• _Task statement_:
Each line in the records below, from the one that contains "1568x575 pixels. At" to the one that contains "This screenshot has height=397, width=640.", should be reproduced exactly, the first and last included.

*** Data to use

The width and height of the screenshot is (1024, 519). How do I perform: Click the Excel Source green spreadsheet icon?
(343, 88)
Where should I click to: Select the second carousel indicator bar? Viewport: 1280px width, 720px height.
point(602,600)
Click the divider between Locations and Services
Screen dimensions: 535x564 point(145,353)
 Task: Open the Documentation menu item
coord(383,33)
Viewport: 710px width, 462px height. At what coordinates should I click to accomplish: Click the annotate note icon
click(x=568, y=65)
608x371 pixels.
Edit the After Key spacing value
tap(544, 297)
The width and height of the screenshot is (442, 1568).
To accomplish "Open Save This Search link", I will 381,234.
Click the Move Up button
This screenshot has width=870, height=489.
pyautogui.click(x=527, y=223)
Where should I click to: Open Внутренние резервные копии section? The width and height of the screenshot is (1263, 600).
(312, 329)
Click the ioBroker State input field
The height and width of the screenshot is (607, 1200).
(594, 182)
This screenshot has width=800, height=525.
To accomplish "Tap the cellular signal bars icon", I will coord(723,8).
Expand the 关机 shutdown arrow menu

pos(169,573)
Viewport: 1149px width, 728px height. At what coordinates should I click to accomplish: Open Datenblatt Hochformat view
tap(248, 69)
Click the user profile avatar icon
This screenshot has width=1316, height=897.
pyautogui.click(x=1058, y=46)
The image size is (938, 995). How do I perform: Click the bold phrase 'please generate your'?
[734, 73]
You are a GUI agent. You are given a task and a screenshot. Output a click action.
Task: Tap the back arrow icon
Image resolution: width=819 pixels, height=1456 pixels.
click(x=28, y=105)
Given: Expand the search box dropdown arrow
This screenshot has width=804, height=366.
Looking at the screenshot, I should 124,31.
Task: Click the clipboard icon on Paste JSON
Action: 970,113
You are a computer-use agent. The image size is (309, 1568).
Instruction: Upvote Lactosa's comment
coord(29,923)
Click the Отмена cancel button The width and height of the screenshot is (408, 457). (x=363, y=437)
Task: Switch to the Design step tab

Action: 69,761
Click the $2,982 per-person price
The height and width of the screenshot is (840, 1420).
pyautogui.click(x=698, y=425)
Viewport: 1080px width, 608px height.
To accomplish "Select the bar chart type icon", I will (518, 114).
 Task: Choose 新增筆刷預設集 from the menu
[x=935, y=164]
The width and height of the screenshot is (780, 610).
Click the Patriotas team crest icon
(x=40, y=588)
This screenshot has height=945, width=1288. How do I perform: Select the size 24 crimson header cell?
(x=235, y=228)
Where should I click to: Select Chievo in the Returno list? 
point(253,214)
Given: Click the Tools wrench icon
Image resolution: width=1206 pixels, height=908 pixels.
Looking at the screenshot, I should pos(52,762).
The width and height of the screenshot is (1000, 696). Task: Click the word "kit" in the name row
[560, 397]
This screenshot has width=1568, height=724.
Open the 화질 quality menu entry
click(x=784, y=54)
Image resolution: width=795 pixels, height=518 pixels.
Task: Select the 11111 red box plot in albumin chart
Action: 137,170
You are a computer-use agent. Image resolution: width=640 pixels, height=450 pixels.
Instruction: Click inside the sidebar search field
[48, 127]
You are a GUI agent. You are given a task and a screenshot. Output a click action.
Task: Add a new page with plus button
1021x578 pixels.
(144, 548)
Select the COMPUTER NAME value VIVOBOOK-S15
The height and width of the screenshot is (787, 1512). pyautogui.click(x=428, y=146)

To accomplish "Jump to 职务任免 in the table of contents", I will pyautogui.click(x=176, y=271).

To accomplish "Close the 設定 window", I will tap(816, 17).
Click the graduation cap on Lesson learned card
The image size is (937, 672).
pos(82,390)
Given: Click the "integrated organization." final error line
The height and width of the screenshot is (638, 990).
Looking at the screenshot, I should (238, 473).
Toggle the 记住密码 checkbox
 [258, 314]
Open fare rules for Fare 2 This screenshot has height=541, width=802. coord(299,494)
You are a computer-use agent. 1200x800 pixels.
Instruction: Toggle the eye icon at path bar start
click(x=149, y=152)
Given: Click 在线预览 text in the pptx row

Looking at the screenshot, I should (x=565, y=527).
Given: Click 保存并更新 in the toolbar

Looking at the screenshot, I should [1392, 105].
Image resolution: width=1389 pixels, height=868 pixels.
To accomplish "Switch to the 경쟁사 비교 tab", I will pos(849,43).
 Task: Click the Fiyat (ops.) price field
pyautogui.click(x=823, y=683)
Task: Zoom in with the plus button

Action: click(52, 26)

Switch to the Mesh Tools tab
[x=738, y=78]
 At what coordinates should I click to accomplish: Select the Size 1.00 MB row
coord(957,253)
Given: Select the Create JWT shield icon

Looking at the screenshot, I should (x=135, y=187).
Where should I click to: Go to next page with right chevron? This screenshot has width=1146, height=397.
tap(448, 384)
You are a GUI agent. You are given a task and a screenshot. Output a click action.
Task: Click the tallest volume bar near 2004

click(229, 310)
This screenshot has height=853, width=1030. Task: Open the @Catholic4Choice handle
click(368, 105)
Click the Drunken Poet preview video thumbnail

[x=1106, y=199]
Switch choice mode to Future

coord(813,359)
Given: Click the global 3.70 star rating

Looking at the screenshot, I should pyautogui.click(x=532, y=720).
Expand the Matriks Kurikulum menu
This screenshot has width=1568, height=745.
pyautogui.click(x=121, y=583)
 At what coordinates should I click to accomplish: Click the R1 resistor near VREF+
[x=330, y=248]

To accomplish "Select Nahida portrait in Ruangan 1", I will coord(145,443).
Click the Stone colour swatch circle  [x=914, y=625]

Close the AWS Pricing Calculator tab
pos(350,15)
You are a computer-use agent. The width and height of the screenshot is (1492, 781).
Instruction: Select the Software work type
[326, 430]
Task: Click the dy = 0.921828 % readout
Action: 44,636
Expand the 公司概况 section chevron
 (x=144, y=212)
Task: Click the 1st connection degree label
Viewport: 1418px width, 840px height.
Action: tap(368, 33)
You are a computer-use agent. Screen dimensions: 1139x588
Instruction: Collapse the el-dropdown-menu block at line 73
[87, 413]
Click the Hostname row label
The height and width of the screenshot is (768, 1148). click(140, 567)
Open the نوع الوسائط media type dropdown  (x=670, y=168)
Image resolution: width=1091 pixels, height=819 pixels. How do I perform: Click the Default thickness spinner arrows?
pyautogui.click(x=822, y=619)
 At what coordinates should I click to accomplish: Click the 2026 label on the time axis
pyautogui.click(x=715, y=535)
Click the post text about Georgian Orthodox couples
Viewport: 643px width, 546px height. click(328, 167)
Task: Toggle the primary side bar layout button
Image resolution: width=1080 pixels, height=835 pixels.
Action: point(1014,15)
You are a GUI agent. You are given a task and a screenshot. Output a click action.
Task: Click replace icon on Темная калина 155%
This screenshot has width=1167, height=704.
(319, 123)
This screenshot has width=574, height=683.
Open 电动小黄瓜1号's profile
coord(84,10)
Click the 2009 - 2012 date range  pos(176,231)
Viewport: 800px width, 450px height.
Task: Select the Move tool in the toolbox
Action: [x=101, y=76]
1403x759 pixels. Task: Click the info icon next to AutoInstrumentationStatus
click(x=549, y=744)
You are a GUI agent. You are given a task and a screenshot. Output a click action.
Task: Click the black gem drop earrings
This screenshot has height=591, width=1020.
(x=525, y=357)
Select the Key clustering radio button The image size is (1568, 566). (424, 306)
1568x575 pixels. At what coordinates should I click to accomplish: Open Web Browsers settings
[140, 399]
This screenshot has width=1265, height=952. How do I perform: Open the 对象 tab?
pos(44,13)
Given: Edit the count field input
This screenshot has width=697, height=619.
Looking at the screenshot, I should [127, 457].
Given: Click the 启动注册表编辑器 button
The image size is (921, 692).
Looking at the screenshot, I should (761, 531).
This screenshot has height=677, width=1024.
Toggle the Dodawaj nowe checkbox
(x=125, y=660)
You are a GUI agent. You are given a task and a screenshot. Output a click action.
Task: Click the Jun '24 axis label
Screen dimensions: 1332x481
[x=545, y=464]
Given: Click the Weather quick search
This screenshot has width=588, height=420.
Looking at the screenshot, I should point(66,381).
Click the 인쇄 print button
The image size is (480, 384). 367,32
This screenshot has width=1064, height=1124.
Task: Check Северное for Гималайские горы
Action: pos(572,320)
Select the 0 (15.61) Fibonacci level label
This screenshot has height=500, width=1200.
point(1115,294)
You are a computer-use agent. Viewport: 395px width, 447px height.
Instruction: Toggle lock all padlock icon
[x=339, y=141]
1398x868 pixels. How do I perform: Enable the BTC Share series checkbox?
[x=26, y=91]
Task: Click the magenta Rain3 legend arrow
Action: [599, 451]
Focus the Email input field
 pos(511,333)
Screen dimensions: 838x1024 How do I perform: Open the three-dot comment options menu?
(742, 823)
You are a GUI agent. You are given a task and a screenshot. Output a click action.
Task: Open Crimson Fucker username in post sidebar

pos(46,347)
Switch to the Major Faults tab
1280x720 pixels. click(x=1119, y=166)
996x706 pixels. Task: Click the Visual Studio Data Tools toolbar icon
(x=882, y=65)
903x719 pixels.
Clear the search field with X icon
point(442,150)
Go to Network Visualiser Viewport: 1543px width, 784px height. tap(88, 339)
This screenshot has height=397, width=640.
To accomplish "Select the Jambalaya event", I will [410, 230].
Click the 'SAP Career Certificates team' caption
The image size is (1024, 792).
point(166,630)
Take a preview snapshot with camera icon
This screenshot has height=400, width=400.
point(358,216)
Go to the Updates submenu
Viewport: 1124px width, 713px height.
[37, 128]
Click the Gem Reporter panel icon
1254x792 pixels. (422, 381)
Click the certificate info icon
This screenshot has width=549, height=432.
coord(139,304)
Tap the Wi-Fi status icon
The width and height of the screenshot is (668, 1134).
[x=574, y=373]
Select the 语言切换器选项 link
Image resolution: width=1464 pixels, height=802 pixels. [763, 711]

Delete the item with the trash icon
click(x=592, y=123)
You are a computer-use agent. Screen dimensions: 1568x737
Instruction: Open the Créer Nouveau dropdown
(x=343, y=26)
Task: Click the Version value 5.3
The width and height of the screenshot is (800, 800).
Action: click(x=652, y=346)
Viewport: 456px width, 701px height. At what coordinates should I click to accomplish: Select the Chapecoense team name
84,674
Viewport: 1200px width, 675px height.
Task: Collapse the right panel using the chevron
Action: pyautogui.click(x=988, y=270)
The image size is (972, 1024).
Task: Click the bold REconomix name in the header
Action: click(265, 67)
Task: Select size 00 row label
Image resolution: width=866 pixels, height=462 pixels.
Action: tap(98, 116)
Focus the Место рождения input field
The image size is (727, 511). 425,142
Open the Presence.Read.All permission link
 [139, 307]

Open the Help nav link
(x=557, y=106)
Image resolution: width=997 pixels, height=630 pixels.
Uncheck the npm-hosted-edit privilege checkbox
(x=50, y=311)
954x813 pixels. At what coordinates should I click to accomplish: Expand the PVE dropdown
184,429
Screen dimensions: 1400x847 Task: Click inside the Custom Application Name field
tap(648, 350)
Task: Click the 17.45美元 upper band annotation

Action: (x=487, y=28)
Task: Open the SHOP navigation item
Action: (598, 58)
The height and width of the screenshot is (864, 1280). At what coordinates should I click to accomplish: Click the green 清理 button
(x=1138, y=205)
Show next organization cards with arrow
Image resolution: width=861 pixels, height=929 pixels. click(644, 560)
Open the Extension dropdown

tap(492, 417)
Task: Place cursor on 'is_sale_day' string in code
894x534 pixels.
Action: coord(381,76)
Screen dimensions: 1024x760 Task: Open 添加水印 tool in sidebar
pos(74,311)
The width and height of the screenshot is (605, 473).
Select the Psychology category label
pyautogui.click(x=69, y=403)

******

• _Solution to the problem_:
1568x575 pixels. At what coordinates should I click to accomplish: Open Web Browsers settings
[140, 399]
This screenshot has width=1265, height=952. How do I perform: Open the 对象 tab?
pos(44,13)
Given: Edit the count field input
This screenshot has width=697, height=619.
Looking at the screenshot, I should [127, 457].
Given: Click the 启动注册表编辑器 button
The image size is (921, 692).
Looking at the screenshot, I should (761, 531).
This screenshot has height=677, width=1024.
Toggle the Dodawaj nowe checkbox
(x=125, y=660)
You are a GUI agent. You are given a task and a screenshot. Output a click action.
Task: Click the Jun '24 axis label
Screen dimensions: 1332x481
[x=545, y=464]
Given: Click the Weather quick search
This screenshot has width=588, height=420.
Looking at the screenshot, I should point(66,381).
Click the 인쇄 print button
The image size is (480, 384). 367,32
This screenshot has width=1064, height=1124.
Task: Check Северное for Гималайские горы
Action: pos(572,320)
Select the 0 (15.61) Fibonacci level label
This screenshot has height=500, width=1200.
point(1115,294)
You are a computer-use agent. Viewport: 395px width, 447px height.
Instruction: Toggle lock all padlock icon
[x=339, y=141]
1398x868 pixels. How do I perform: Enable the BTC Share series checkbox?
[x=26, y=91]
Task: Click the magenta Rain3 legend arrow
Action: [599, 451]
Focus the Email input field
 pos(511,333)
Screen dimensions: 838x1024 How do I perform: Open the three-dot comment options menu?
(742, 823)
You are a GUI agent. You are given a task and a screenshot. Output a click action.
Task: Open Crimson Fucker username in post sidebar

pos(46,347)
Switch to the Major Faults tab
1280x720 pixels. click(x=1119, y=166)
996x706 pixels. Task: Click the Visual Studio Data Tools toolbar icon
(x=882, y=65)
903x719 pixels.
Clear the search field with X icon
point(442,150)
Go to Network Visualiser Viewport: 1543px width, 784px height. tap(88, 339)
This screenshot has height=397, width=640.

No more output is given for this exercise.